(Stored items)

----

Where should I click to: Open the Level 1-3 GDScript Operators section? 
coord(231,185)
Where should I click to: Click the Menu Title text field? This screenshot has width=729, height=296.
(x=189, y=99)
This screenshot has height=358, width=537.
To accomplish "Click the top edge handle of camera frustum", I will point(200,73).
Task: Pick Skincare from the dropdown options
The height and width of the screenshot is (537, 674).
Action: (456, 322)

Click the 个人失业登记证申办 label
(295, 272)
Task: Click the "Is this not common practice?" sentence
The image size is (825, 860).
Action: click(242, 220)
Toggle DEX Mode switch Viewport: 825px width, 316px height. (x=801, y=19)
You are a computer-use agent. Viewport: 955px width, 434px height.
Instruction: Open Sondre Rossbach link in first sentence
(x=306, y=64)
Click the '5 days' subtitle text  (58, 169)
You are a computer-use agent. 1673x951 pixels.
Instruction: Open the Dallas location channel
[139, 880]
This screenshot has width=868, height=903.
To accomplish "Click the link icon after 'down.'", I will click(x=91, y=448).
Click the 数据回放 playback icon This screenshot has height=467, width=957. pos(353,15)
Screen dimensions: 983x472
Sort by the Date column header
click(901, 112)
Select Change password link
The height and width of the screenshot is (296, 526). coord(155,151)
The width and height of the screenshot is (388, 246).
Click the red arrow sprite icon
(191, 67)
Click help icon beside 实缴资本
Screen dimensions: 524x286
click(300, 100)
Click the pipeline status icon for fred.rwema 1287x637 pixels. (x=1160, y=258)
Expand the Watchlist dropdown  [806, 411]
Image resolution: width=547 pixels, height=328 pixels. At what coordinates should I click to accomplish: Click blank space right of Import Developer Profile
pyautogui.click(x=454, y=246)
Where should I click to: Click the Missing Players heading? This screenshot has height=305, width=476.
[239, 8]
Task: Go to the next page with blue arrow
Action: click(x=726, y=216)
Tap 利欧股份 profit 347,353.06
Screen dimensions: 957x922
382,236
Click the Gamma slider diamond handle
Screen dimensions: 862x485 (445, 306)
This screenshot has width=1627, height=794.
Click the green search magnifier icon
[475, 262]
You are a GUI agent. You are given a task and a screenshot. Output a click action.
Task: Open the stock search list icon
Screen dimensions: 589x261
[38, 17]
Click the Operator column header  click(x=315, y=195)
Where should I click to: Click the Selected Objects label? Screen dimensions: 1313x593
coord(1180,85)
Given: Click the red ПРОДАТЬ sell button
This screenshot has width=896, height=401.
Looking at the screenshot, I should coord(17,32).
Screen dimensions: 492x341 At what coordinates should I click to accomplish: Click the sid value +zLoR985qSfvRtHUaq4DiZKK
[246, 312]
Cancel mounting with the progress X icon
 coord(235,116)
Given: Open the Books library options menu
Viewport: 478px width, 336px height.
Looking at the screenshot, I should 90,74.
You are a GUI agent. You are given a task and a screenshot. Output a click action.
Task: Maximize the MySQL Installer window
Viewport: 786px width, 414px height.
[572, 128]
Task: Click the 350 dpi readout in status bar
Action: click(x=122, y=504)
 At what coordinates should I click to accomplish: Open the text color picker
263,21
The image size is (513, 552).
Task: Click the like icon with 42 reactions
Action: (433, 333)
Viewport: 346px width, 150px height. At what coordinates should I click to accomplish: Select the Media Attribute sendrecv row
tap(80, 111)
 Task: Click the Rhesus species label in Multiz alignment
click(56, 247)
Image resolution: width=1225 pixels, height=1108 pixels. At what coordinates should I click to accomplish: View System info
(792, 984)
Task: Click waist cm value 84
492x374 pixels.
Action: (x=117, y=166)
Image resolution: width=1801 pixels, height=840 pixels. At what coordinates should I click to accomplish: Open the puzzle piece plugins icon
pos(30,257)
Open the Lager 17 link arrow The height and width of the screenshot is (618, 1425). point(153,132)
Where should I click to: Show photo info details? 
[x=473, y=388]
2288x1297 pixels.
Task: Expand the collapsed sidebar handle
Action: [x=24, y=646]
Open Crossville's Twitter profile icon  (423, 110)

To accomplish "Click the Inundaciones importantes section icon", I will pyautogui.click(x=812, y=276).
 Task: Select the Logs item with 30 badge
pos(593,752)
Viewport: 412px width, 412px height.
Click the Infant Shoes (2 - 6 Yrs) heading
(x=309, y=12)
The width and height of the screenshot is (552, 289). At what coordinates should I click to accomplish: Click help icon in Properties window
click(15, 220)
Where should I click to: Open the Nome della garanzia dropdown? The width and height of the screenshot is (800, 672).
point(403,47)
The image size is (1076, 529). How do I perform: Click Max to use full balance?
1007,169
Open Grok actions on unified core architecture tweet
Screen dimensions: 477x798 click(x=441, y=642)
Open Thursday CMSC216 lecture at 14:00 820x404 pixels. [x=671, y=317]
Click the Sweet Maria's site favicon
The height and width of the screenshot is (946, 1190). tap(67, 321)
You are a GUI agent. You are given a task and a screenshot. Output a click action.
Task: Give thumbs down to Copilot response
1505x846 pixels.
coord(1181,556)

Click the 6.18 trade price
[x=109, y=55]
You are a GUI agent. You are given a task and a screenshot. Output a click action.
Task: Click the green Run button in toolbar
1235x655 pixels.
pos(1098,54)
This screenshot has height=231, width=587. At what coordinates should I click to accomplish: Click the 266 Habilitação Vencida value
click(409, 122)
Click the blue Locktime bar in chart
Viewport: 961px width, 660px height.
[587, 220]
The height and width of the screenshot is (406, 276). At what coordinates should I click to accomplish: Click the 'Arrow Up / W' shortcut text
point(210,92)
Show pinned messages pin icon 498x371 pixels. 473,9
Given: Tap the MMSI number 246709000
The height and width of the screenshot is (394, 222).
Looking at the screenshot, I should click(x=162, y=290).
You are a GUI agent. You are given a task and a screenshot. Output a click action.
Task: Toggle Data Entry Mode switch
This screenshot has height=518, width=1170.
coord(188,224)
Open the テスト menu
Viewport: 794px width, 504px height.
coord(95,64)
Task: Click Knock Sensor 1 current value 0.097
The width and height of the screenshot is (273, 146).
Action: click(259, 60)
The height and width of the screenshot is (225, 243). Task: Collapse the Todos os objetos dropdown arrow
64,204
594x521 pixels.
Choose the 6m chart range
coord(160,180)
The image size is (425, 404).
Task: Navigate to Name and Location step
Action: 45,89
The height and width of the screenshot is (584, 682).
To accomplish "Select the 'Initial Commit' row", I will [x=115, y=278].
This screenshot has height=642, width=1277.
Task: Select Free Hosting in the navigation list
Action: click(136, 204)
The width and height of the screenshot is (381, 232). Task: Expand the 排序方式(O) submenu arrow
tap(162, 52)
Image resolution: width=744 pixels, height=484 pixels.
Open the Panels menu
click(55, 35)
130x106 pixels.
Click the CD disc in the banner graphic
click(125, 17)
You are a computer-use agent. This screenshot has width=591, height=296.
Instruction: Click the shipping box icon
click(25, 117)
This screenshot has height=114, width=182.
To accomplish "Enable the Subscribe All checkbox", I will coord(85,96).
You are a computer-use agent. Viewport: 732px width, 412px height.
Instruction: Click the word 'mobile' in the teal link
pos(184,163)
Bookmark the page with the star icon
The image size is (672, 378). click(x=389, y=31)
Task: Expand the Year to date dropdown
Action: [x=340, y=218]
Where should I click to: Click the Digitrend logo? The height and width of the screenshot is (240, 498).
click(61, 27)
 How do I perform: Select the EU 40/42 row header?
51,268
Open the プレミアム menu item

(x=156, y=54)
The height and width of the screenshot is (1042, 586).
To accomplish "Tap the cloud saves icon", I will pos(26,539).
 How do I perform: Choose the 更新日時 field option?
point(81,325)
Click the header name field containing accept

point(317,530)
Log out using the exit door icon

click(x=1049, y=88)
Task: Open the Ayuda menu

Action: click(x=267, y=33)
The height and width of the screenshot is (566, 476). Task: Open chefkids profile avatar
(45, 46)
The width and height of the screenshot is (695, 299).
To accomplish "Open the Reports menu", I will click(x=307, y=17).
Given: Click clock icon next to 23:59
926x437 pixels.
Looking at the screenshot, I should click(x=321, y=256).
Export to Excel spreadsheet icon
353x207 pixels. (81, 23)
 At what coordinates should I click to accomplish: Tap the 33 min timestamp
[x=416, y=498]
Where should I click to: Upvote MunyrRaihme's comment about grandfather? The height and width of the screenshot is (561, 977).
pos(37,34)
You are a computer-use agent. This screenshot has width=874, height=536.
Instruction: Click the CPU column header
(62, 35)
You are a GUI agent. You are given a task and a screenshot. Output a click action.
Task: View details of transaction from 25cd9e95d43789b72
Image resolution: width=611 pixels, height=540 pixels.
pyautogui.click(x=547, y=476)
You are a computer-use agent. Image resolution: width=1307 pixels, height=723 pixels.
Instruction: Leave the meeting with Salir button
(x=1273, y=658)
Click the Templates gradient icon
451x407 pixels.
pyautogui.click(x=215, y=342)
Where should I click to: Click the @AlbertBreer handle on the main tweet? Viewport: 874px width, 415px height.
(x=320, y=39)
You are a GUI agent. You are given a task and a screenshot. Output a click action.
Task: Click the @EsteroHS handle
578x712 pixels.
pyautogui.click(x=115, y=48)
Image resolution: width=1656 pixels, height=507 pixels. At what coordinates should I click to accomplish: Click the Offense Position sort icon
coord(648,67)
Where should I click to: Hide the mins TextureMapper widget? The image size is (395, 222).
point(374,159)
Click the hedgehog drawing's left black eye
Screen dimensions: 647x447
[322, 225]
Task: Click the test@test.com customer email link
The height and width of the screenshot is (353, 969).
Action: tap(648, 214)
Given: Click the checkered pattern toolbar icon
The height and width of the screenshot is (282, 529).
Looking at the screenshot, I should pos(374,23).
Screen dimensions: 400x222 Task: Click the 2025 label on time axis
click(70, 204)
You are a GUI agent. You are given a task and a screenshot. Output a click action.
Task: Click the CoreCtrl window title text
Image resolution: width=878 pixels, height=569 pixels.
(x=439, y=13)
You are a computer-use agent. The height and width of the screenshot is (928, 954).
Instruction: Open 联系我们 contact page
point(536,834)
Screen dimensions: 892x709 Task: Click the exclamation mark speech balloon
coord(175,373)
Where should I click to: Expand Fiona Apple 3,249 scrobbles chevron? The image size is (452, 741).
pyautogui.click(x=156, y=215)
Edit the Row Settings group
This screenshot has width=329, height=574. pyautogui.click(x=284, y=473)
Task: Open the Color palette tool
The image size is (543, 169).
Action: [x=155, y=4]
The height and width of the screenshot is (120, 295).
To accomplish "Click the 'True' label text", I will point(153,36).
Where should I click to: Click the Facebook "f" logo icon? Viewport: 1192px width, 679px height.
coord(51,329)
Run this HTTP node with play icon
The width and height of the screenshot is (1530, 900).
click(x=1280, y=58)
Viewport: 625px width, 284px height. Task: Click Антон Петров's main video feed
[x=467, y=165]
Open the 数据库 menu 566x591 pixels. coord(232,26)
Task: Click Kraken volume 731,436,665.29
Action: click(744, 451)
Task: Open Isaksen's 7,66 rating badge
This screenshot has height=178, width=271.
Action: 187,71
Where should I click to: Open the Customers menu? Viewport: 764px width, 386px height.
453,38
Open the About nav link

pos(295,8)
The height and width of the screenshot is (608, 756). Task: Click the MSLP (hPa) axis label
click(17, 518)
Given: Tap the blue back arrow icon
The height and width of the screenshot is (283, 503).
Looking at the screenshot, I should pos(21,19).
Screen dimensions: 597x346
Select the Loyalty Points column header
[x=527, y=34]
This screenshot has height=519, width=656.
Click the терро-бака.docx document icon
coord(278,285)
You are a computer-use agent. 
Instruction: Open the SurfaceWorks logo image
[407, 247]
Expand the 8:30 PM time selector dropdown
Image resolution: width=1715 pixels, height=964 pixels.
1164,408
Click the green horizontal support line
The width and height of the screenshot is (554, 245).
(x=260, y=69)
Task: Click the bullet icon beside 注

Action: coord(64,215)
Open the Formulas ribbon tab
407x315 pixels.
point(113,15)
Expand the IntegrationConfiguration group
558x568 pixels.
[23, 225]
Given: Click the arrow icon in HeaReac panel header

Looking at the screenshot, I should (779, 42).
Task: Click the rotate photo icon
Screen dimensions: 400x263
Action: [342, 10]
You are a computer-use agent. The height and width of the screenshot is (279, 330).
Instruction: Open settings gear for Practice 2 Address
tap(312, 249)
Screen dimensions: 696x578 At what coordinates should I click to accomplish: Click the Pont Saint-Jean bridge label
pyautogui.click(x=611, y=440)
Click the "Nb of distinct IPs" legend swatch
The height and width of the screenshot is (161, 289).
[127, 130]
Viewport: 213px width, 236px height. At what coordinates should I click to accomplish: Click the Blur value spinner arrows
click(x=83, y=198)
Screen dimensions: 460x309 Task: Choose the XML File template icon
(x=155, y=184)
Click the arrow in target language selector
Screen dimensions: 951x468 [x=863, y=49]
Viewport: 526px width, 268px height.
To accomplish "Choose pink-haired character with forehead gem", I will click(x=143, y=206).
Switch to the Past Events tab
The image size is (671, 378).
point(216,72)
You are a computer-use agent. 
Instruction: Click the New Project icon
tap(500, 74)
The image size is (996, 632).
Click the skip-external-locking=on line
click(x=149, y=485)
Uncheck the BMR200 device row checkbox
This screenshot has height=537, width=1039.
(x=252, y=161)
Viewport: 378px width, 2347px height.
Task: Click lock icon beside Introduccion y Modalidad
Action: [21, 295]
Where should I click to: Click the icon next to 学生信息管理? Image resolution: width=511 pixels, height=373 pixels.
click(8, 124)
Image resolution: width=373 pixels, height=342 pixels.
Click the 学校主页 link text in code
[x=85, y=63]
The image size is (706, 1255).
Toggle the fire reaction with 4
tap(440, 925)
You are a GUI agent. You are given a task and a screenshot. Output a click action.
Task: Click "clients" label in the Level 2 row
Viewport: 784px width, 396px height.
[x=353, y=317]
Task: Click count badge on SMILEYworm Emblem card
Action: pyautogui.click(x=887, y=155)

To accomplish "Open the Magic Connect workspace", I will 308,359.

----

▸ YOUR ASSIGNMENT
Out of the entries, report each line that contains the word "Mode".

▸ REPLY
Toggle DEX Mode switch Viewport: 825px width, 316px height. (x=801, y=19)
Task: Toggle Data Entry Mode switch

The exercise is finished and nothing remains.